Overall the data suggests the grouping that we believed to be true a priori (based on observable physical characteristics of the plants), that the lehua and hibiscus are more closely related. But one DNA position suggests a closer relationship between the lehua and bamboo and three positions push the lehua closer to the ferns. This gives some level of support for the following two alternative tree topologies.
However, a far more likely explanation is that these DNA positions experienced more than one mutation event that resulted in parallel mutations to the same state in different lineages (or even a "back" mutation to an ancestral state after a lineage seperation.) This sharing of states from different events is termed homoplasy. Because of the long evolutionary distances between these species it is reasonable to suspect a few sites have had multiple "hits;" also, if you look closely, a few sites like position 20 and 149 have had multiple mutation events to more than two states (but these have not been highlighted by the software I used to make the plot).
If we believe the wart fern is the most divergent, we can use this assumption to "root" the tree by using the fern as an "outgroup." In this simple representation time moves from left to right; the older part of the tree is to the left and the younger is to the right. (This plot is just to represent the relative order of events, the branch lengths here are not proportional to the amount of change or inferred time period.)
In the image below a past mutation even from an "A" to a "G" in the bamboo linage (for example position 32 in the alignment) is mapped onto the tree. This is a single (not shared) derived state (an autapomorphy) so it is not useful for inferring ancestral relationships, but it gets the ball rolling with thinking about mapping mutations onto a tree.

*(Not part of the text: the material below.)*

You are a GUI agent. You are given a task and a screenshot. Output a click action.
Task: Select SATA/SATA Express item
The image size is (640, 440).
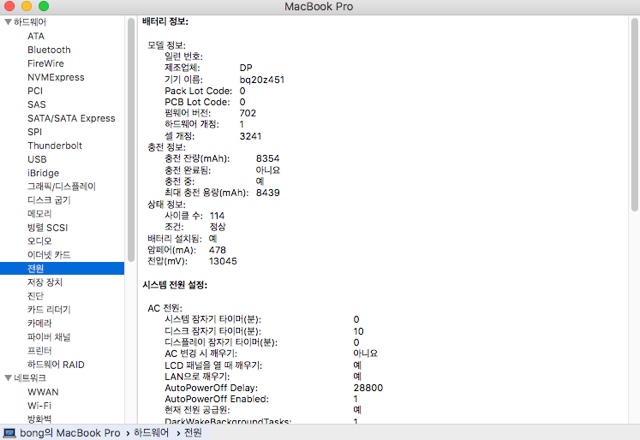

The state of the DNA position is given at the tips of the tree in front of each species name (resulting in a "G" in the bamboo sequence) and at two positions inside the tree where we can infer the sequence of a common ancestor. Now for the synapomorphy pattern:
Above the history of position 11 in the alignment is indicated. A C to T mutation occurred before the common ancestor of the hibiscus and lehua but after the species split from the lineage leading to the bamboo (indicated in the black box as in the alignment). And now I'll plot a homoplasy pattern that gives incongruent results.
Here is an example from position 281 in the alignment. The lehua and fern share one state and the hibiscus and bamboo share the other. In this case we suppose that more than one mutation event has occurred in the history of this position, but based on only this data we cannot tell when/where it occurred, what direction it was in (a T to C or a C to T), or what the ancestral states were likely to be.
And here is yet another possibility where a back-mutation occurred along a lineage to restore an ancestral state.
This example helps illustrate that often in biology we deal with some level of uncertainty; but this does not necessarily prevent us from being able to make inferences. Also, assumptions are important tools to use to work through a problem, so long as we are clear about what those assumptions are. The four species used in this example cover a long range of evolutionary time. There is plenty of opportunity for multiple mutations to occur. When looking at closer related species there is often far less uncertainty (of the kind discussed here, homoplasy, for this type of gene--there are other types of issues with closely related datasets). This data also provides a "backbone" tree to place other plants onto as I collect more samples.